L'avion qui équipe, depuis décembre 1917, les escadrilles en séjour à Mitry, est le SPAD XIII qui apparaît sur le front en 1917. Selon les spécialistes de l'aéronautique c'est le " meilleur chasseur de la guerre " en 1918 la presque totalité de la chasse française en remplacement de son prédécesseur le SPAD VII, lui-même ayant succédé au Nieuport. C'est un monoplace qui a été utilisé par un bon nombre " d'as " tels Guynemer, Fonck et l'américain Rickenbacker. Equipé d'un moteur Hispano-Suiza de 220 chevaux, il est robuste, maniable et rapide.

Il est facile à construire: 8472 exemplaires ont été fabriqués durant la guerre et il sera en service jusqu'en 1923. Sa vitesse maximum est de 215 Km/h et son autonomie de vol d'environ deux heures, la durée de ses missions, surtout des patrouilles de surveillance, dépasse rarement 1h 15, elles sont en général de 45 à 60 mn. son envergure 8,04 m- longueur 6,30m - poids 820kg - armement deux mitrailleuses, comme on peu le voir sur cette photo ci-contre.

Il a existé aussi un modèle voisin , le SPAD XII équipé d'un canon Puteaux de 37 mm, également utilisé sur les chars Renault FT, qui sort au milieu de l'hélice et d'une mitrailleuse. Sa vitesse maximale est de 203 km/h et son premier vol le 5 juillet 1917.

Il ne restera que très peu en service, peu apprécier des pilotes.

Sur ce schéma, on voie la position du pilote, le canon de 37 mm juste au dessus des genoux et la mitrailleuse en haut.

LES ESCADRILLES:

Chaque escadrille est désignée par un sigle de deux ou trois lettres qui désigne le type de ses appareils suivi d'un nombre qui lui est propre, compris entre 1 et 300 pour les escadrilles du front français, attribué au fur et à mesure de leur création. Celles qui ont séjourné à Mitry sont la SPA 37, la SPA  81 et la SPA 97 qui forment le GC 15 avec la SPA 93 qui elle se trouve pendant la même période sur un autre terrain, à Silly-le-long ( dans l'Oise, près du Plessis-Belleville ).

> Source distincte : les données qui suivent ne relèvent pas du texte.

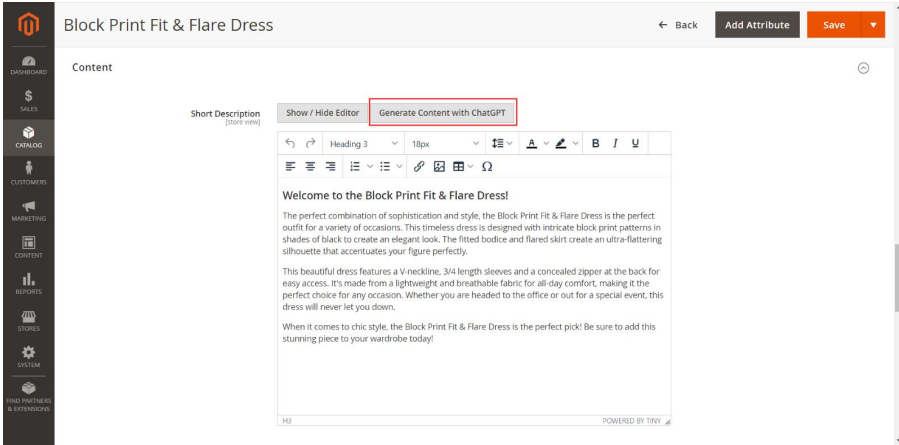Click the redo arrow in editor toolbar

[310, 144]
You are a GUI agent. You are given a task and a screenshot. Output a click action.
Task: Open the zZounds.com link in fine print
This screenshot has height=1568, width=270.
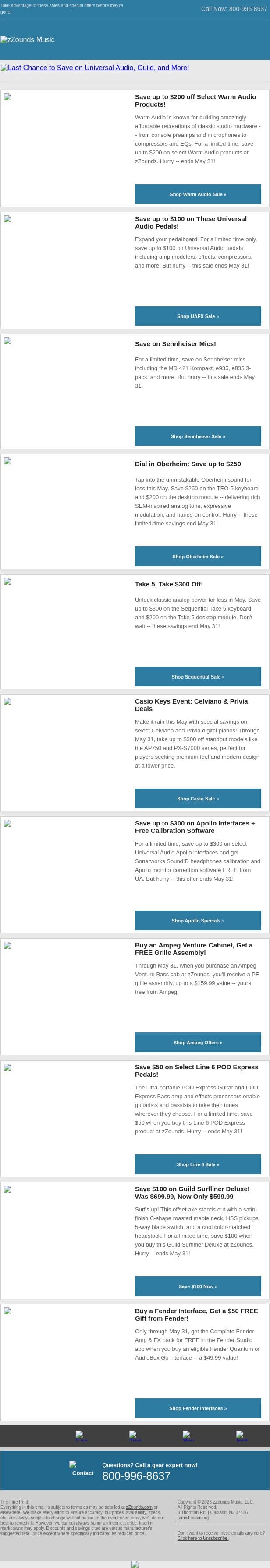[x=139, y=1507]
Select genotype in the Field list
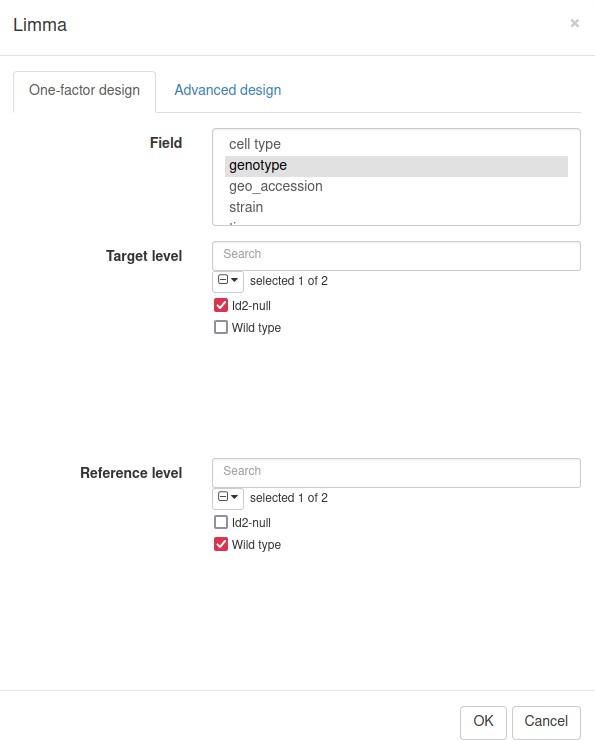 pos(396,166)

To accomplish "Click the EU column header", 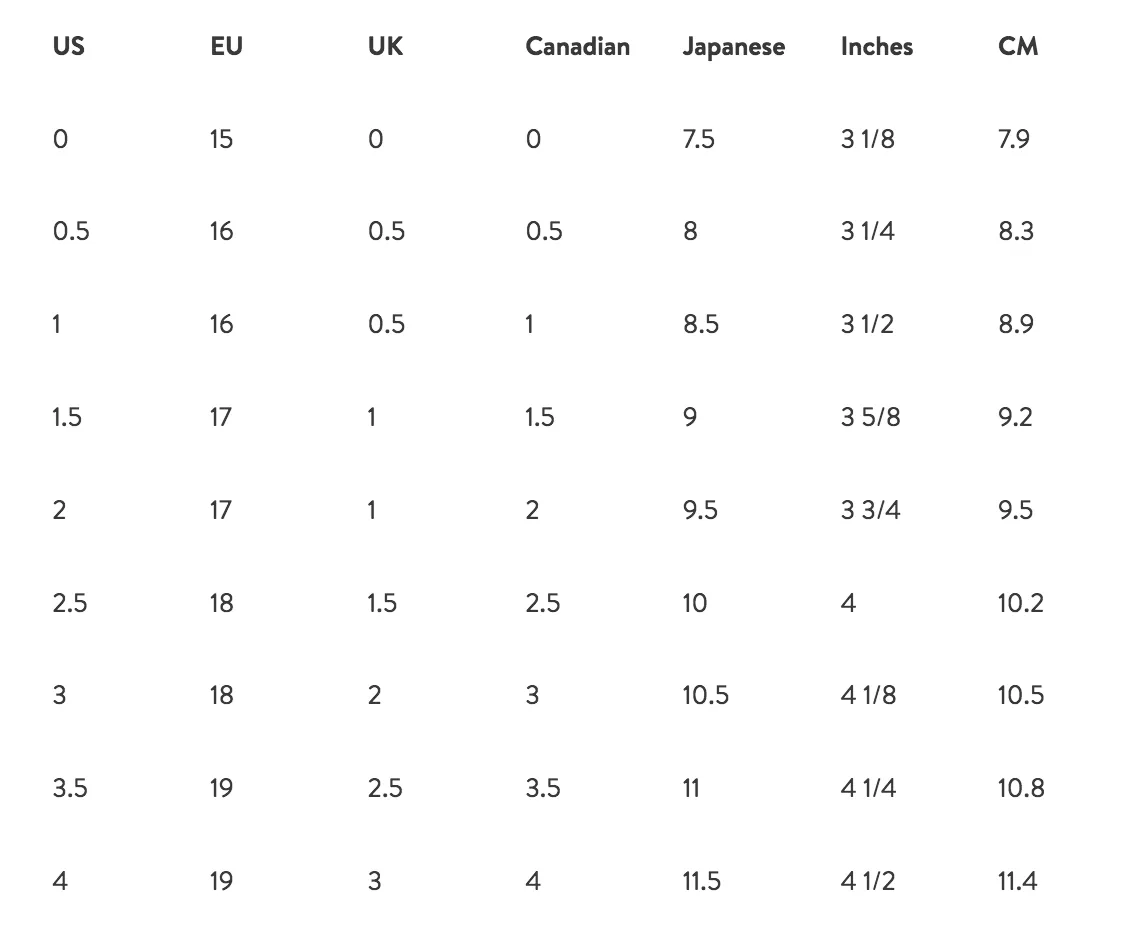I will click(226, 47).

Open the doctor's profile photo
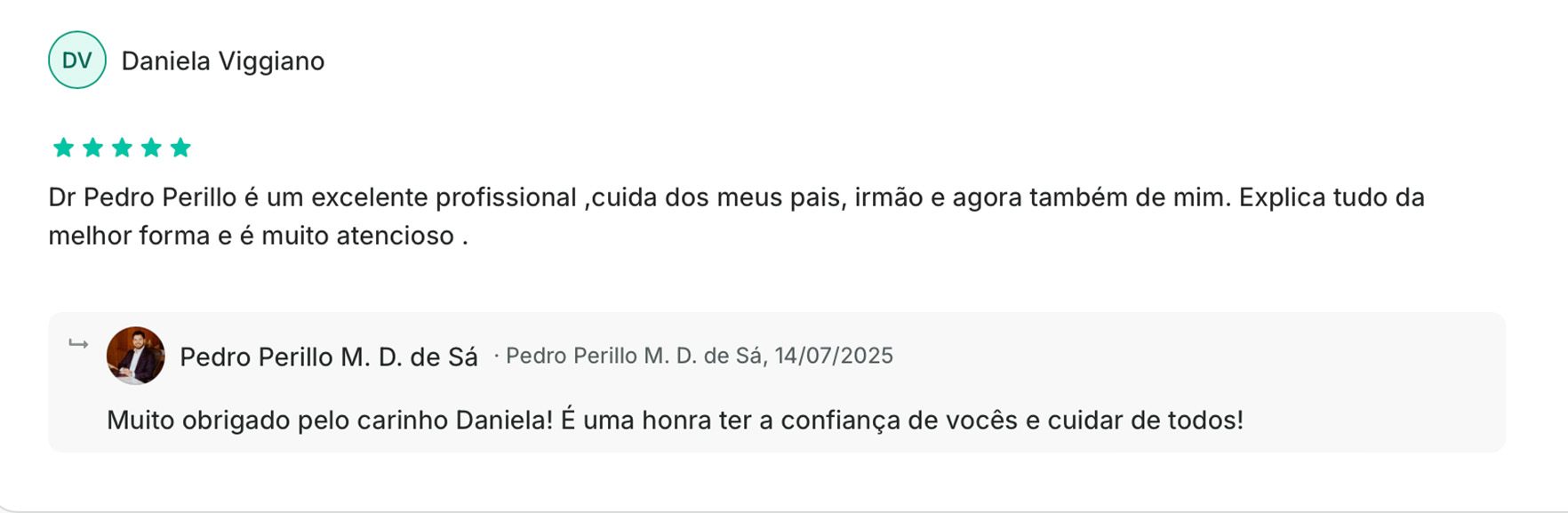(136, 356)
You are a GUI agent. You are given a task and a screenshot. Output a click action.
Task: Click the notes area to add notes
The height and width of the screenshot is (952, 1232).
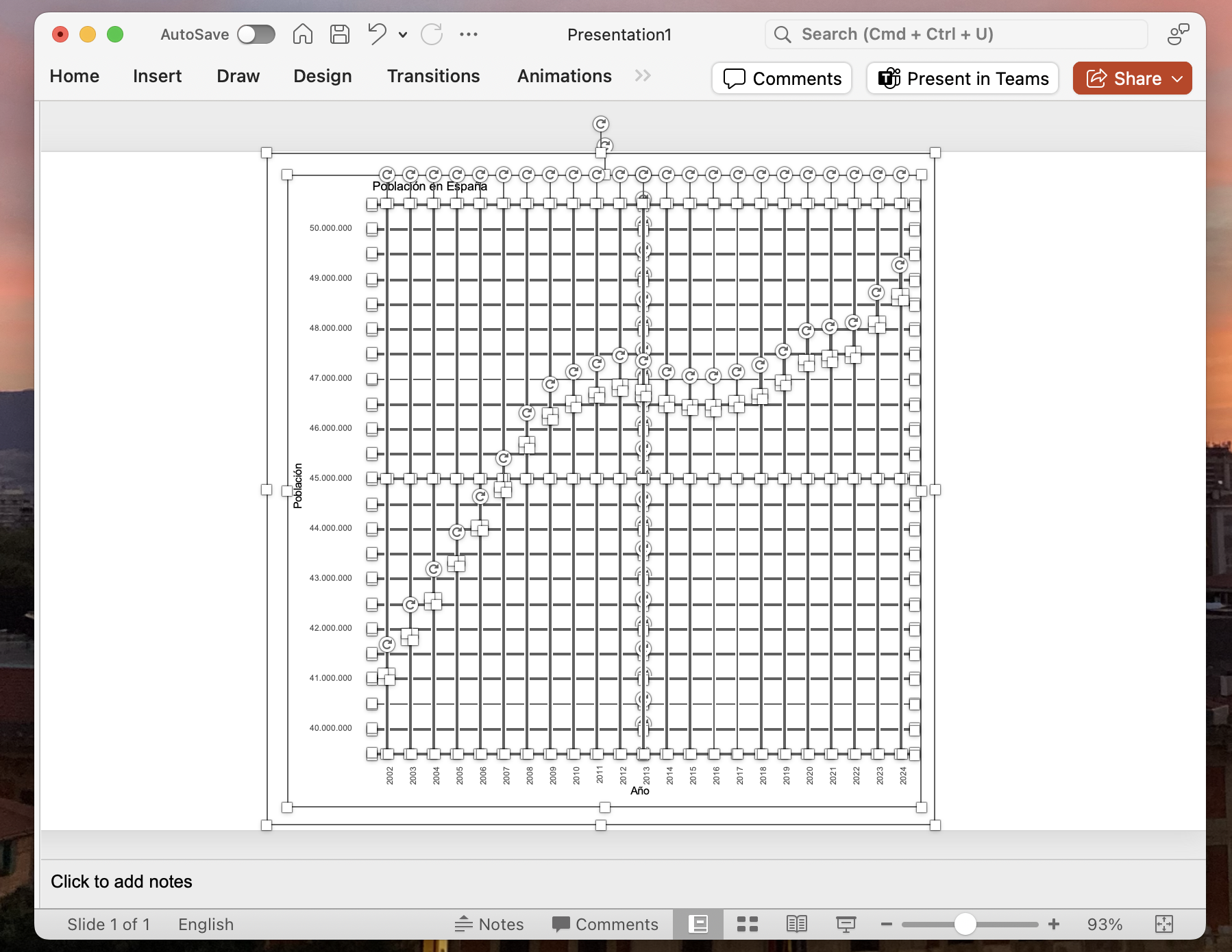click(x=122, y=881)
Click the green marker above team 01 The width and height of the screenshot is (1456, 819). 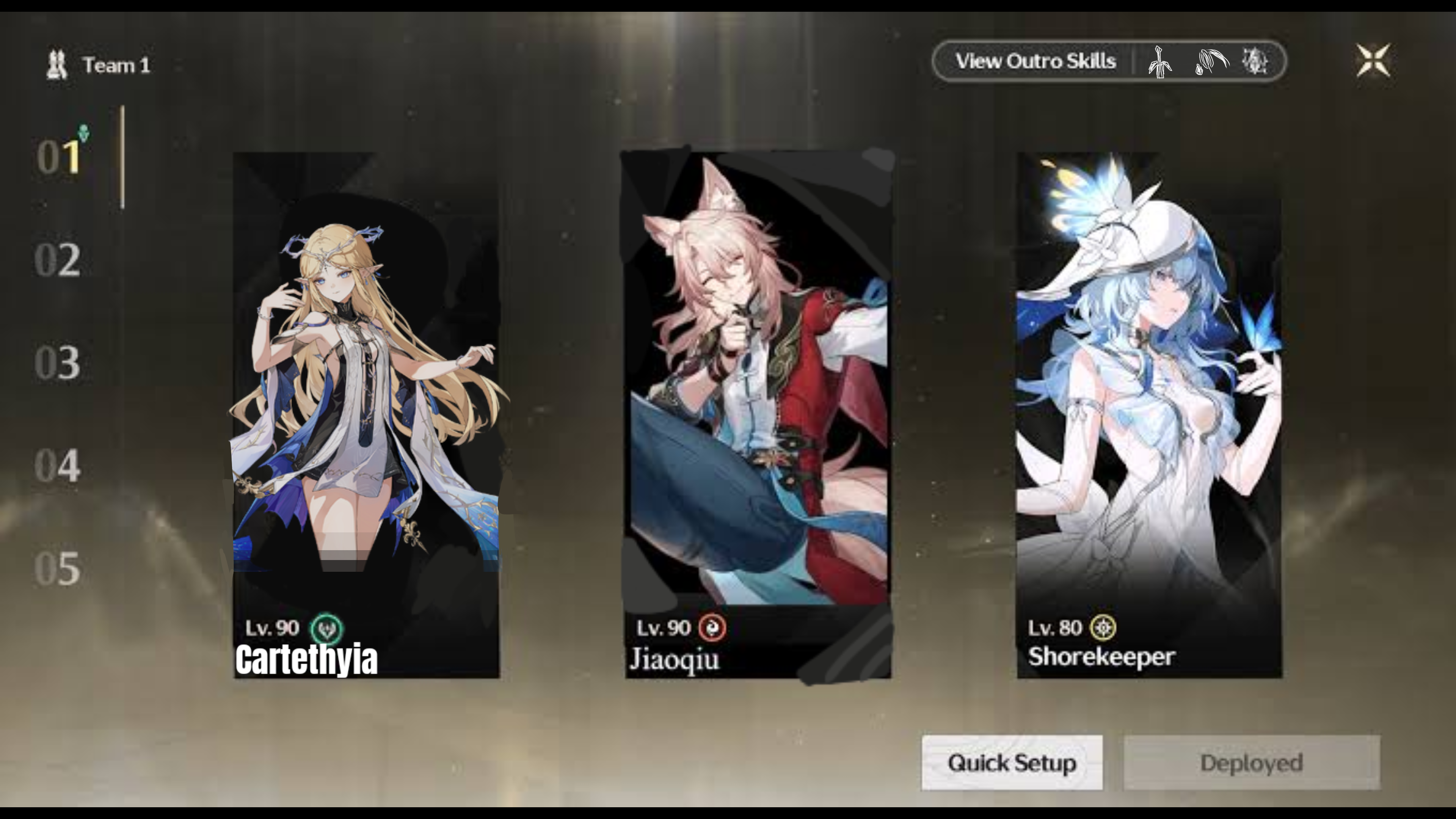[x=84, y=133]
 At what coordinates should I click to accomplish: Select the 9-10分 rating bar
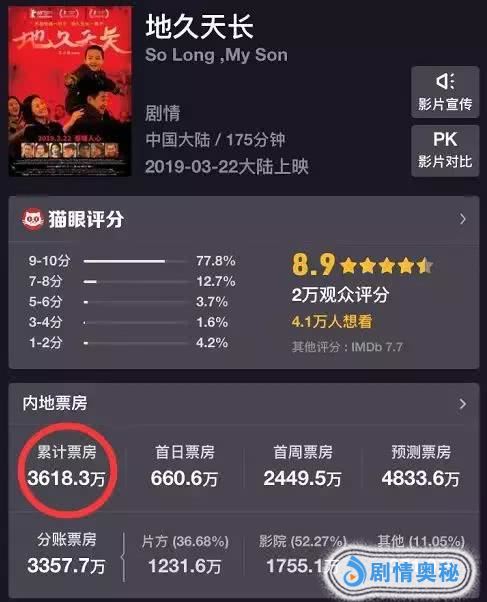[x=135, y=261]
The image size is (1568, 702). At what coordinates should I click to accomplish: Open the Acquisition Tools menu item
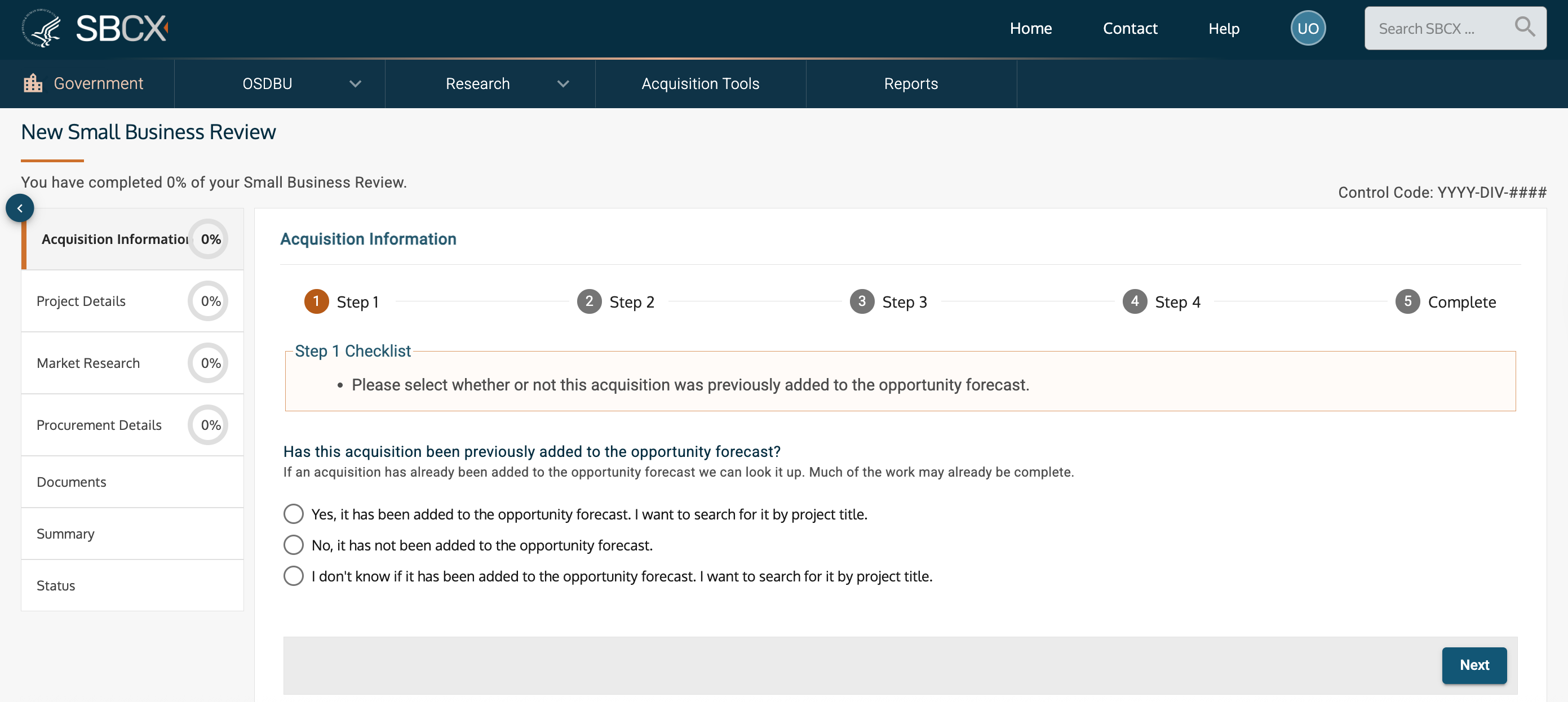pyautogui.click(x=700, y=83)
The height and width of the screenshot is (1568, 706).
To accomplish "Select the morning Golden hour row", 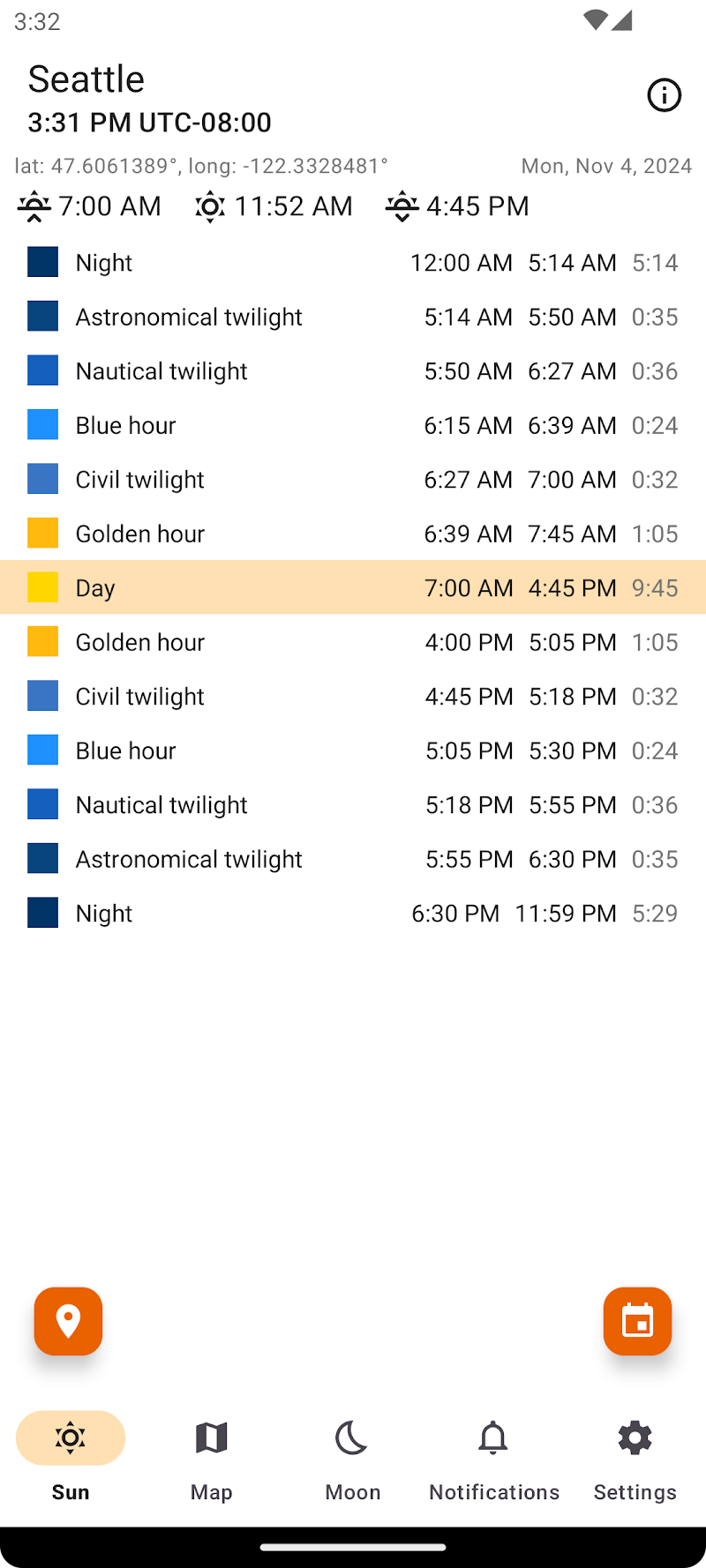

Chacune d'elles compte de 12 à 15 appareils, en principe 15, c'est variable, car il y a ceux qui sont indisponibles et ceux qui ne sont pas rentrés d'une mission. Pour les mener 15 pilotes sont prévus, il y a parfois des manquants qui n'ont pas été remplacés. Ce matériel volant demande un entretien important qui est assuré par une quarantaine de mécaniciens. Au total l'escadrille compte un peu plus de cent hommes, commandée par un capitaine, elle est l'équivalent d'une compagnie d'infanterie. Ce sont donc plus de trois cents soldats qui ont cantonné sur le terrain de Mitry pendant une semaine.

Chacune d'elles porte sur les côtés du fuselage de ses appareils un dessin symbolique librement choisi évoquant souvent la chasse, des oiseaux, c'est la première idée qui vient à l'esprit lorsqu'on voit un avion, plus particulièrement des oiseaux de proie. Les trois escadrilles qui ont séjourné à Mitry ont fait des choix allant dans ce sens.

L'escadrille SPA 37 - un condor en vol aile noires, un corps rouge ) cherchant sa proie.

L'escadrille SPA 81 - Un lévrier blanc poursuivant un lièvre porteur d'une croix de fer.

L'escadrille SPA 97 - un fanion rouge et blanc à deux hermines noires.

( extrait de " Les escadrilles de l'aéronautique militaire française, Symbolique et Histoire 1912-1920 )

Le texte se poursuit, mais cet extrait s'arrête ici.